中
何事があっても顔色を変えない大変に優秀な公爵家の使用人が、隠しきれないげんなり感を出しているのは気のせいではないだろう。
「アンジェは本当に甘い匂いがするね、やっぱり全身お砂糖でできているんだ」
それこそ砂糖をどろどろに溶かしたような甘さを含んだ声が、何度聞いたかわからないような言葉を囁いている。
そう、何度も。それこそ耳にタコができるくらい私はこの甘い言葉を聞き続けているのだ。なにせもう十年以上聞き続けている。
「私が砂糖で出来ているならレジナルド様は砂糖を妻にしようとするほど正気を失っていることになりますけど」
「アンジェが砂糖で出来ているなら私は世界で初めて砂糖菓子を妻にした男になっても構わないよ」
私を膝に乗せて首筋に顔をうずめた婚約者は、もう一時間ほどこんな調子だ。婚前なのにこんなに密着していると周りがなにか言いそうなものだけれど、十年以上もこんな事をしていると流石に慣れてしまうのかなにも言われない。

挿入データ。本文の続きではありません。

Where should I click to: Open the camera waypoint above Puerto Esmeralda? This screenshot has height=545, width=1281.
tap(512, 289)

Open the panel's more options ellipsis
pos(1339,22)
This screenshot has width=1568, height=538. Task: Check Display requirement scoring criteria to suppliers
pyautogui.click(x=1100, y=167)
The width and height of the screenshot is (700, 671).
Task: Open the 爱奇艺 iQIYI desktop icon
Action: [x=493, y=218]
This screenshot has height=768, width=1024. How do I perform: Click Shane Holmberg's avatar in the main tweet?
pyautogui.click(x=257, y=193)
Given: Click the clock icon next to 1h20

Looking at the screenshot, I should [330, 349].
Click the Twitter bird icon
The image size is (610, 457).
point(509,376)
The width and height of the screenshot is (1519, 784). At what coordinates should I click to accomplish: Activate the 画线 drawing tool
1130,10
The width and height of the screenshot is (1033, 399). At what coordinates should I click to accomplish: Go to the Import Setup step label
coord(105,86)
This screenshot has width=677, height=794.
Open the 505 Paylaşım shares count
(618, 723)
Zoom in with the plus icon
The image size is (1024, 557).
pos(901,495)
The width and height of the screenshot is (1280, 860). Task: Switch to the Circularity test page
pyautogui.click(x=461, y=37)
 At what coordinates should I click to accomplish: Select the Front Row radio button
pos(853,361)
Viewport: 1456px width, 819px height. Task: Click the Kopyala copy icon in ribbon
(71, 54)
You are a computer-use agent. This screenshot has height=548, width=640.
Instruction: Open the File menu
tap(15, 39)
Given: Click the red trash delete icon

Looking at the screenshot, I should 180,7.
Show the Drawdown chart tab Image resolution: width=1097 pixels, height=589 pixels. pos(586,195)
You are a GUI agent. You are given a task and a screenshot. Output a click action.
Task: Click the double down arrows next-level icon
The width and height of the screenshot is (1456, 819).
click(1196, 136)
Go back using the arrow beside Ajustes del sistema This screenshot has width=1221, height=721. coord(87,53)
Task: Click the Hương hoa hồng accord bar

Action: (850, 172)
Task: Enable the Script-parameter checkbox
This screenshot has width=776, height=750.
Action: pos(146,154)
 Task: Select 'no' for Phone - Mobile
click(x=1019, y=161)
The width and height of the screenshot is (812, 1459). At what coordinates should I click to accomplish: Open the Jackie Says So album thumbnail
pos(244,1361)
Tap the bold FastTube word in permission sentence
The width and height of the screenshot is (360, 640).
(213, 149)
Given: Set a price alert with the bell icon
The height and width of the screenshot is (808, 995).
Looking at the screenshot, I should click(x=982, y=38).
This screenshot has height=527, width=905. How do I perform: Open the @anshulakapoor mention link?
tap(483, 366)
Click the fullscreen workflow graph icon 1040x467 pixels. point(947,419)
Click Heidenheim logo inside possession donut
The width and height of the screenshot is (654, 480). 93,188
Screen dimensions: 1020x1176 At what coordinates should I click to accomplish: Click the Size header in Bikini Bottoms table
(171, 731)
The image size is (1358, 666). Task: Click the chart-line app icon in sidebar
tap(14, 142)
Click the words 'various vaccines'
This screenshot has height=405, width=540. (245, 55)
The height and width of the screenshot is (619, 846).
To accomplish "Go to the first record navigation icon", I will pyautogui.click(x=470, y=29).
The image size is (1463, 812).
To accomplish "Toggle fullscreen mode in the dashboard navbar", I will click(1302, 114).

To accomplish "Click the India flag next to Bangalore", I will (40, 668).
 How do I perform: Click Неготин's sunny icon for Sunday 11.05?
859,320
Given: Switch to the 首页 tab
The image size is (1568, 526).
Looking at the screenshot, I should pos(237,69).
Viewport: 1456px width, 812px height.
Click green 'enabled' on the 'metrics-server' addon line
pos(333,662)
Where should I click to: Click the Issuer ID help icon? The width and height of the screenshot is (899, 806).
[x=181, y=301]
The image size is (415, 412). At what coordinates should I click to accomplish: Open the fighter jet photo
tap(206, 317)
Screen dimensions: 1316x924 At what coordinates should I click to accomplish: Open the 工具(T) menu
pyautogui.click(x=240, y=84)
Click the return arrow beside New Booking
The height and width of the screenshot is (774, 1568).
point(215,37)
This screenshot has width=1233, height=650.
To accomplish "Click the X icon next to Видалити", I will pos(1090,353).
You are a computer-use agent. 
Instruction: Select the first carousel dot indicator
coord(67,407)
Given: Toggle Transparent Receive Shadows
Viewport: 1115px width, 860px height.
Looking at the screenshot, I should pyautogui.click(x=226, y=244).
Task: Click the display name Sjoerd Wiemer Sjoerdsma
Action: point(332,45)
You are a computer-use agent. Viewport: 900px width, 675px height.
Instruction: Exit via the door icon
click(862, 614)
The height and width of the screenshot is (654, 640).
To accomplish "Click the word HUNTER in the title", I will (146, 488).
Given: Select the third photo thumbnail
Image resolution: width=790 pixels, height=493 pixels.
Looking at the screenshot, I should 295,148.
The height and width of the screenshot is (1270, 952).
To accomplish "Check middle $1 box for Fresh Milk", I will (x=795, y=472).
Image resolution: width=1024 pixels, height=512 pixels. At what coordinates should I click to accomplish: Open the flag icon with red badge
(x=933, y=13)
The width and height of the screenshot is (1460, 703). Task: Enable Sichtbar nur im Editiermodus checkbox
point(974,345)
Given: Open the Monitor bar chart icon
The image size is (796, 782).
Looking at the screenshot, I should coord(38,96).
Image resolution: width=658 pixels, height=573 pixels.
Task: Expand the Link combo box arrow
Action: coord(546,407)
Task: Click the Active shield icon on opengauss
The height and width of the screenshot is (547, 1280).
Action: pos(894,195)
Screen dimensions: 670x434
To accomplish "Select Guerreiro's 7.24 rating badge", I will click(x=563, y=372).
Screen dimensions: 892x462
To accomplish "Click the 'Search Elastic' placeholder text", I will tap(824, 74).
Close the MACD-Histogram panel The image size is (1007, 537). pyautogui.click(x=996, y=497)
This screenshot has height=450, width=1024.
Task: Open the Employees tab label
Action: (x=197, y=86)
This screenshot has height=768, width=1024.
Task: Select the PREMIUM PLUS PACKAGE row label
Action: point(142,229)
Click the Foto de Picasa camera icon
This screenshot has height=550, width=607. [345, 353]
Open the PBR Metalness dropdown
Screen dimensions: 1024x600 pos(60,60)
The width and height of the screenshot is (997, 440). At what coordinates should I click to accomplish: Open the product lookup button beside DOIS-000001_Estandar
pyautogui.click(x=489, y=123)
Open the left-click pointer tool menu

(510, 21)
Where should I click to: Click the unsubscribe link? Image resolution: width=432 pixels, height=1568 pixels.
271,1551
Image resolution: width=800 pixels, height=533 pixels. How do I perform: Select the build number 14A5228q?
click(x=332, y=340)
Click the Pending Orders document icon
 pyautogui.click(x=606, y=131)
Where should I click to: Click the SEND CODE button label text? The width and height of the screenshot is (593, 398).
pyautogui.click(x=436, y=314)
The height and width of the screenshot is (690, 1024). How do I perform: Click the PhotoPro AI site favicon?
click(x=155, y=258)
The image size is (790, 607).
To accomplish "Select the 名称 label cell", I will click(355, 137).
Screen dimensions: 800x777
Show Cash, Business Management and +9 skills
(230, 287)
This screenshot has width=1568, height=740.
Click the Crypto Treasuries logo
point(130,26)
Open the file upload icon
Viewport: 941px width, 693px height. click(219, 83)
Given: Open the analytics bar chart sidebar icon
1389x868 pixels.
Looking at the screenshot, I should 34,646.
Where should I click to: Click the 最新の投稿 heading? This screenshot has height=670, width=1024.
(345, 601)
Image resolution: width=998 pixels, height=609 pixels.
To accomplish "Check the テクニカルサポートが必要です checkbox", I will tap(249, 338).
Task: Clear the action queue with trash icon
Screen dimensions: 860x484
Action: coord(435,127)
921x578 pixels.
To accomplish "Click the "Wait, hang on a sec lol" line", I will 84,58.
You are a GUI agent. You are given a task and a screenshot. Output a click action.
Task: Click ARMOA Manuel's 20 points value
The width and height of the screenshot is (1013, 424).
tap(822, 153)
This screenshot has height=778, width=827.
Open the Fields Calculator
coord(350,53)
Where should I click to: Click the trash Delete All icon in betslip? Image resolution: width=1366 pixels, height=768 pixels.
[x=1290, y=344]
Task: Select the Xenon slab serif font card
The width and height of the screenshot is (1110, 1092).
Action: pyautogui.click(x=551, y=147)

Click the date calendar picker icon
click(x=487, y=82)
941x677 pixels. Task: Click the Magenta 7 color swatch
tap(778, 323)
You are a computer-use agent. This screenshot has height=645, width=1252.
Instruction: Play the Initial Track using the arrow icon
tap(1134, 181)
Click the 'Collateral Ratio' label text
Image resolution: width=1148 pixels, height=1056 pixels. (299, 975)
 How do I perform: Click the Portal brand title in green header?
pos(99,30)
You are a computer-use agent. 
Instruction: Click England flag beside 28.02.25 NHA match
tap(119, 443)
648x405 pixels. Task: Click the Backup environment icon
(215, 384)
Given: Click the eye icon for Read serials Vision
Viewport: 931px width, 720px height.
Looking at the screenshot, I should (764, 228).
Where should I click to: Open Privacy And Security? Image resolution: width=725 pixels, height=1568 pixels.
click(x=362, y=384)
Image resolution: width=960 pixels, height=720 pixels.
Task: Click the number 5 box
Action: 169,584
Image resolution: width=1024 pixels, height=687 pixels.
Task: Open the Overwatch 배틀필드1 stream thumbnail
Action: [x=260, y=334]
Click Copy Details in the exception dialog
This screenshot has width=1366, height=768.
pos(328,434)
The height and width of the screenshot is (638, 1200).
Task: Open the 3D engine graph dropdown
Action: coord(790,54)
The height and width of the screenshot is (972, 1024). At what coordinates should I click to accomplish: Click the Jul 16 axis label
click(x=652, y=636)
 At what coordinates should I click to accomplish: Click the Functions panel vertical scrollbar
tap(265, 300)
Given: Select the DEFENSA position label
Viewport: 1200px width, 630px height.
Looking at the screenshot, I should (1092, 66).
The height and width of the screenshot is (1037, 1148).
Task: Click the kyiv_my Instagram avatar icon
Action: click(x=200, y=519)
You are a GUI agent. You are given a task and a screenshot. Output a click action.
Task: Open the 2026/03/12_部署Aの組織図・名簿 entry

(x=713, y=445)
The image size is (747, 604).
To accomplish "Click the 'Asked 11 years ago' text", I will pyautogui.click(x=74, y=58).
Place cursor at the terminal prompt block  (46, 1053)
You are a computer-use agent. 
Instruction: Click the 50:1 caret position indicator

外でこんな事をしたら一発でご乱心だと思われるだろうなと思うのだけれど。長く続いているこの奇行が外に漏れていないのだから、公爵家の使用人たちの忠誠が感じられるというものだ。
単に突拍子もない奇行すぎて他人に話そうにも頭がおかしくなってついた嘘だと思われると判断されているのかもしれないことは置いておく。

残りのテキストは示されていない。